▶ Exercise objective: Each entry must appear in the answer exactly as it does here.

▶ Exercise input:

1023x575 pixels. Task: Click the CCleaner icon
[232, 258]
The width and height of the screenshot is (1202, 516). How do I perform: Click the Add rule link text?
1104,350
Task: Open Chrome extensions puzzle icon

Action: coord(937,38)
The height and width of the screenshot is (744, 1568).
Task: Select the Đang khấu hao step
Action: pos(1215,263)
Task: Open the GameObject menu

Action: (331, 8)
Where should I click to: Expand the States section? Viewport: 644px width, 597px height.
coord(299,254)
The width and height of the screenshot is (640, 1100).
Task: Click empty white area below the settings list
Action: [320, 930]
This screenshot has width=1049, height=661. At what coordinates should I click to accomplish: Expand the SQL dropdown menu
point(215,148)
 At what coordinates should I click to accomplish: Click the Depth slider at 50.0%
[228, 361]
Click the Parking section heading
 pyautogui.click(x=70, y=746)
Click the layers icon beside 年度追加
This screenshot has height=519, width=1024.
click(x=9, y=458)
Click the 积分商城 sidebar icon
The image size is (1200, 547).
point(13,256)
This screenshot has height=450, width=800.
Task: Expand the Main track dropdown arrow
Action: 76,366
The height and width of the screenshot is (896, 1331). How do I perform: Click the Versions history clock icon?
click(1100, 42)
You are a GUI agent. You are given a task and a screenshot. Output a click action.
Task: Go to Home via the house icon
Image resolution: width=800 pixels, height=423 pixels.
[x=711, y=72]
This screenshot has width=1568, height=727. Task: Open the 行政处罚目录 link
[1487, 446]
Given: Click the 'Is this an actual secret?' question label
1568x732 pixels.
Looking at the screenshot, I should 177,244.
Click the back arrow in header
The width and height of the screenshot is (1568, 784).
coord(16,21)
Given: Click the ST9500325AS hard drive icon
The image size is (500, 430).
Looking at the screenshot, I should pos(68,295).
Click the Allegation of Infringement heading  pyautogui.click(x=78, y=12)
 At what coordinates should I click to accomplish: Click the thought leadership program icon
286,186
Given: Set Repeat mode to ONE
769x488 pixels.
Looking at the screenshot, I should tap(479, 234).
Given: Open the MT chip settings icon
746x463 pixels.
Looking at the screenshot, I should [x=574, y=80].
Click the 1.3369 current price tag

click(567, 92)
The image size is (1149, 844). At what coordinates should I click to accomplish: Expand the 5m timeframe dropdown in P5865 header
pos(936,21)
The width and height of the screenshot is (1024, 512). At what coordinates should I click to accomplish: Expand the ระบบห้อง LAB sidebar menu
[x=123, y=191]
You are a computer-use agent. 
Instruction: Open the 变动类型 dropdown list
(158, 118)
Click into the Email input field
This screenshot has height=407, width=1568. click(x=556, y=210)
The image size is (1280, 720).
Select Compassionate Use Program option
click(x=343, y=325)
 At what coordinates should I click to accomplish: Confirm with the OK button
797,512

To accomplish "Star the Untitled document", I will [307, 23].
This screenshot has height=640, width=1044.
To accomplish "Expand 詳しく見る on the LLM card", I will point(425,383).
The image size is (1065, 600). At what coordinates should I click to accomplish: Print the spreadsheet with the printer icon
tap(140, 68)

▶ Final answer:
1023x575 pixels. Task: Click the CCleaner icon
[232, 258]
The width and height of the screenshot is (1202, 516). How do I perform: Click the Add rule link text?
1104,350
Task: Open Chrome extensions puzzle icon

Action: coord(937,38)
The height and width of the screenshot is (744, 1568).
Task: Select the Đang khấu hao step
Action: pos(1215,263)
Task: Open the GameObject menu

Action: (331, 8)
Where should I click to: Expand the States section? Viewport: 644px width, 597px height.
coord(299,254)
The width and height of the screenshot is (640, 1100).
Task: Click empty white area below the settings list
Action: [320, 930]
This screenshot has width=1049, height=661. At what coordinates should I click to accomplish: Expand the SQL dropdown menu
point(215,148)
 At what coordinates should I click to accomplish: Click the Depth slider at 50.0%
[228, 361]
Click the Parking section heading
 pyautogui.click(x=70, y=746)
Click the layers icon beside 年度追加
This screenshot has height=519, width=1024.
click(x=9, y=458)
Click the 积分商城 sidebar icon
The image size is (1200, 547).
point(13,256)
This screenshot has height=450, width=800.
Task: Expand the Main track dropdown arrow
Action: 76,366
The height and width of the screenshot is (896, 1331). How do I perform: Click the Versions history clock icon?
click(1100, 42)
You are a GUI agent. You are given a task and a screenshot. Output a click action.
Task: Go to Home via the house icon
Image resolution: width=800 pixels, height=423 pixels.
[x=711, y=72]
This screenshot has width=1568, height=727. Task: Open the 行政处罚目录 link
[1487, 446]
Given: Click the 'Is this an actual secret?' question label
1568x732 pixels.
Looking at the screenshot, I should 177,244.
Click the back arrow in header
The width and height of the screenshot is (1568, 784).
coord(16,21)
Given: Click the ST9500325AS hard drive icon
The image size is (500, 430).
Looking at the screenshot, I should pos(68,295).
Click the Allegation of Infringement heading  pyautogui.click(x=78, y=12)
 At what coordinates should I click to accomplish: Click the thought leadership program icon
286,186
Given: Set Repeat mode to ONE
769x488 pixels.
Looking at the screenshot, I should tap(479, 234).
Given: Open the MT chip settings icon
746x463 pixels.
Looking at the screenshot, I should [x=574, y=80].
Click the 1.3369 current price tag

click(567, 92)
The image size is (1149, 844). At what coordinates should I click to accomplish: Expand the 5m timeframe dropdown in P5865 header
pos(936,21)
The width and height of the screenshot is (1024, 512). At what coordinates should I click to accomplish: Expand the ระบบห้อง LAB sidebar menu
[x=123, y=191]
You are a computer-use agent. 
Instruction: Open the 变动类型 dropdown list
(158, 118)
Click into the Email input field
This screenshot has height=407, width=1568. click(x=556, y=210)
The image size is (1280, 720).
Select Compassionate Use Program option
click(x=343, y=325)
 At what coordinates should I click to accomplish: Confirm with the OK button
797,512

To accomplish "Star the Untitled document", I will [307, 23].
This screenshot has height=640, width=1044.
To accomplish "Expand 詳しく見る on the LLM card", I will point(425,383).
The image size is (1065, 600). At what coordinates should I click to accomplish: Print the spreadsheet with the printer icon
tap(140, 68)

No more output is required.